Segment Open

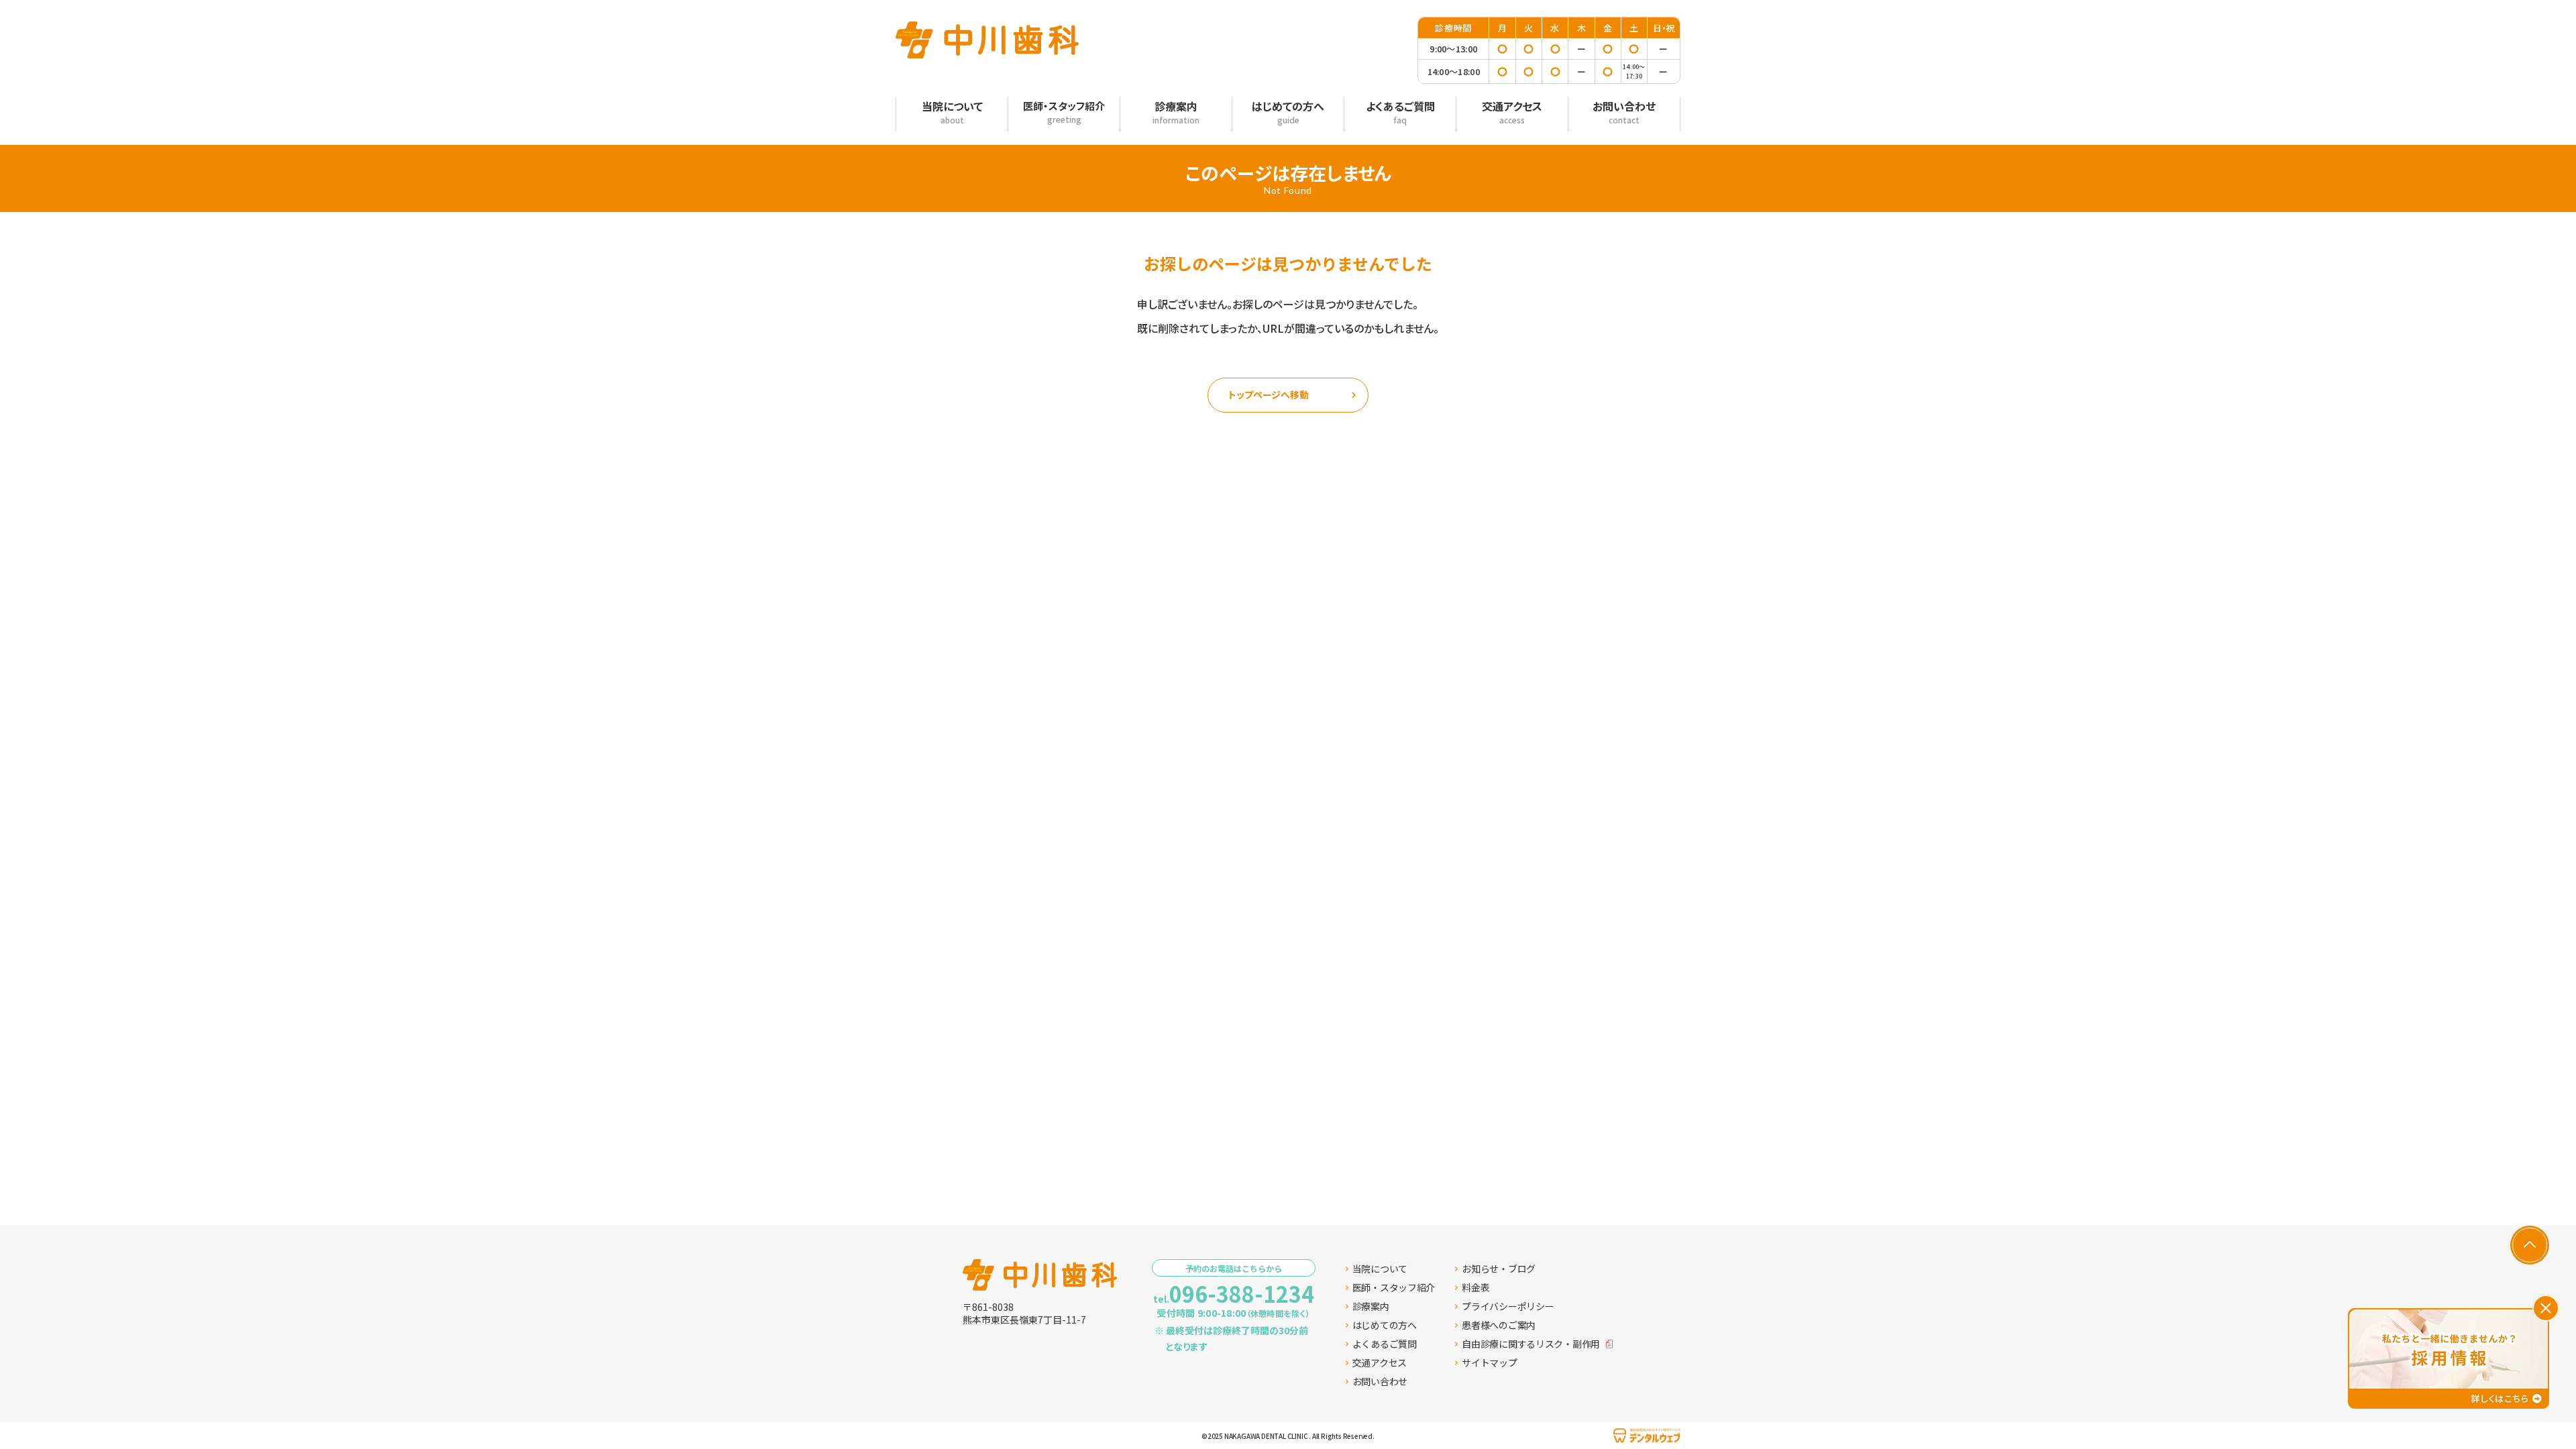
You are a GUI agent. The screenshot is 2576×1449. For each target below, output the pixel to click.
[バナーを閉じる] (2545, 1308)
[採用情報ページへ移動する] (2448, 1358)
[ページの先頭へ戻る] (2529, 1245)
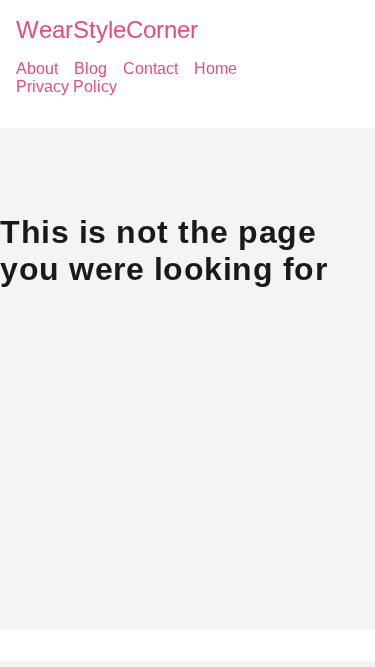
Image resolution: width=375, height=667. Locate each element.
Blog (90, 68)
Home (215, 68)
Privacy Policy (66, 86)
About (37, 68)
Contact (150, 68)
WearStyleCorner (107, 29)
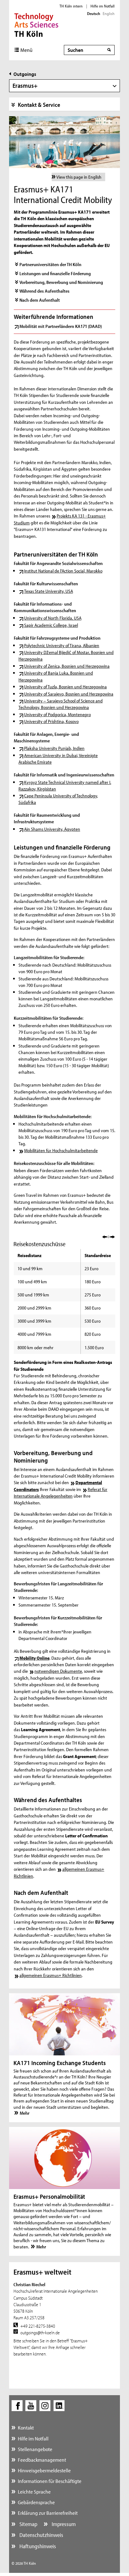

Segment Closed

● **Assignment**
Exclude every picture and copy the remaining data exactly.

● **Solution for this task**
You are a GUI agent. The screenshot is 2576×1449. For each target below, output the pixel to click.
[バナーを閉じる] (2545, 1308)
[採用情報ページへ移動する] (2448, 1358)
[ページの先頭へ戻る] (2529, 1245)
Image resolution: width=375, height=667. Locate each element.
Blog (90, 68)
Home (215, 68)
Privacy Policy (66, 86)
About (37, 68)
Contact (150, 68)
WearStyleCorner (107, 29)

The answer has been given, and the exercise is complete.